Chcemy budować wartość projektów, które powinny trafiać do ludzi o wyrafinowanych gustach – wtedy też myślimy :
”Trzeba myśleć o wartości jaką daje jakość produktu”.

Jako mieszkańcy Gdańska, Trójmiasta i całego regionu Pomorza, musimy zatem myśleć o jakości naszego życia i jakości życia naszych dzieci.
Chcemy wpływać na rozwój tej przestrzeni i dawać kolejne impulsy i kierunki do zmian, przeobrażeń i nowych etapów wielu wymiarów życia w tym szczególnie : edukacji, kultury czy życiu społecznemu.

Media odgrywają dużą rolę w kształtowaniu dialogu publicznego o ważnych dla nas spraw życia codziennego i w dyskursie o naszej przyszłości.
Dlatego z uwagą śledzę cykl spotkań „Gdańsk – nowe centrum Europy”, przygotowanych przez trójmiejski zespół „Gazety Wyborczej”.

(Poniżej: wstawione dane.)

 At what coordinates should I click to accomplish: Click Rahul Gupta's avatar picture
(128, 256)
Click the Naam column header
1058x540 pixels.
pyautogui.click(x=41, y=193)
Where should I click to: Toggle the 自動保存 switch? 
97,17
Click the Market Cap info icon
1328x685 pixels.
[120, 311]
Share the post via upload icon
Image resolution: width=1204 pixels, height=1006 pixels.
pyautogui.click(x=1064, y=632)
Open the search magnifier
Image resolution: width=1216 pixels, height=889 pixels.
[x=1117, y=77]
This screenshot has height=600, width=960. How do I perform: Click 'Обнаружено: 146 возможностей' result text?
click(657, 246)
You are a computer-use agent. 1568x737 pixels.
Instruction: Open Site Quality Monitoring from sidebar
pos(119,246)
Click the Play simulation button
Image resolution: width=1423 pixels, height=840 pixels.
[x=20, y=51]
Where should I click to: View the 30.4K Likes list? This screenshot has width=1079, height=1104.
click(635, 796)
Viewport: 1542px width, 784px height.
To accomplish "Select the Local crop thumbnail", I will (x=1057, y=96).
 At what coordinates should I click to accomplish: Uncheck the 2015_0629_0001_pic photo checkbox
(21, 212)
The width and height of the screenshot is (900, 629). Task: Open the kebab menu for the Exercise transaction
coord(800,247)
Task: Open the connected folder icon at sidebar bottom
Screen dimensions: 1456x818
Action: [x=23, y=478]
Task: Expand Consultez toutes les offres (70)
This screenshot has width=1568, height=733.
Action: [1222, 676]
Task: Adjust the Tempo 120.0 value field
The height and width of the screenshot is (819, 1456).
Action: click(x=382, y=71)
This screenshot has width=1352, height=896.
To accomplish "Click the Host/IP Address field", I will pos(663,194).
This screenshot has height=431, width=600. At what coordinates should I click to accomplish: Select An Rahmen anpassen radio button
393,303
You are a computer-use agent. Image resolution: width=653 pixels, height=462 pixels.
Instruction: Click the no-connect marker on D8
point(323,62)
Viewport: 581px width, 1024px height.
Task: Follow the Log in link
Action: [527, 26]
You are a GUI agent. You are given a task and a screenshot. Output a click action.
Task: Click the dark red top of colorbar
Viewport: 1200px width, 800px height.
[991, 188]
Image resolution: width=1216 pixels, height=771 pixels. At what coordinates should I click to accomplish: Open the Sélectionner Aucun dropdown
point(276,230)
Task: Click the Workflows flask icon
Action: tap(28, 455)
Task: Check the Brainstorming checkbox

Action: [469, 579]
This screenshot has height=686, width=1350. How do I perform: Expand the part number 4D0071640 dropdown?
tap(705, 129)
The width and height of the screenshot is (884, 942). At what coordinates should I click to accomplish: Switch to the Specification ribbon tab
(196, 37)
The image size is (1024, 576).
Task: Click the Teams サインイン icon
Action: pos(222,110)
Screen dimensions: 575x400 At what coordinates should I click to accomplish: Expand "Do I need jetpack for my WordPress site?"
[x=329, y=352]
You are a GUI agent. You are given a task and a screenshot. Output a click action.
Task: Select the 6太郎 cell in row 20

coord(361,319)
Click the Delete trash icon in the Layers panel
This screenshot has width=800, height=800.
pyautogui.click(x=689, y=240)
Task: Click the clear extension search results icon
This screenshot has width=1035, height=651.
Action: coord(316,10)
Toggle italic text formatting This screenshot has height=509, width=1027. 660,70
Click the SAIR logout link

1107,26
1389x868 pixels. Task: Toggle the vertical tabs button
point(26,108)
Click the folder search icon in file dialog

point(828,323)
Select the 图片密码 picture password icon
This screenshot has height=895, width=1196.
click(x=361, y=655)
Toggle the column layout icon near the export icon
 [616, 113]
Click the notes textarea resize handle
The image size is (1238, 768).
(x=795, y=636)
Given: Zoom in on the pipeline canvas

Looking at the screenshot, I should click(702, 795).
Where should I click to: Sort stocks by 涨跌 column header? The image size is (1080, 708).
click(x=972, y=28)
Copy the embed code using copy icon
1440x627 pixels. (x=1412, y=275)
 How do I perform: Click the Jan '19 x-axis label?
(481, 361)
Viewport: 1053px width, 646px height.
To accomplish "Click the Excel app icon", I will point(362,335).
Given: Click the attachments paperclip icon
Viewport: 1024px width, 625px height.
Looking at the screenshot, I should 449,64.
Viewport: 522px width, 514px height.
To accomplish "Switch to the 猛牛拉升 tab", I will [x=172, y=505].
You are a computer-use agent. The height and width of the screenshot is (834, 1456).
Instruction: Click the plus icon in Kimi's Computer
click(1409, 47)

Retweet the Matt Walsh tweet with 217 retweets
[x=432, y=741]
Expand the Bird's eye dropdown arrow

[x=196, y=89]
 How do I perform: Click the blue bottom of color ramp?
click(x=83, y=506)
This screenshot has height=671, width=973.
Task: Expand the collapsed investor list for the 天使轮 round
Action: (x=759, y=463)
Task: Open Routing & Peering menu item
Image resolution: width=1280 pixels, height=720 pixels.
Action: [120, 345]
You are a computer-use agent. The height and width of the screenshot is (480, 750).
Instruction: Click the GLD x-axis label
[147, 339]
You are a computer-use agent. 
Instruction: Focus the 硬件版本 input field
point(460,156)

Na ostatnim spotkaniu z tego cyklu – Mikołaj Chrzan i Michał Jamroż zdefiniowali tematy debaty wokół idei – „Młode miasto: Nauka. Kariera. Sukces”, podczas której podjęli mi.n. tematy związane z wyzwaniami, jakie stoją przed młodymi ludźmi, którzy chcą tutaj realizować swoje pomysły na biznes czy karierę w mniejszych bądź większych firmach, polskich i międzynarodowych.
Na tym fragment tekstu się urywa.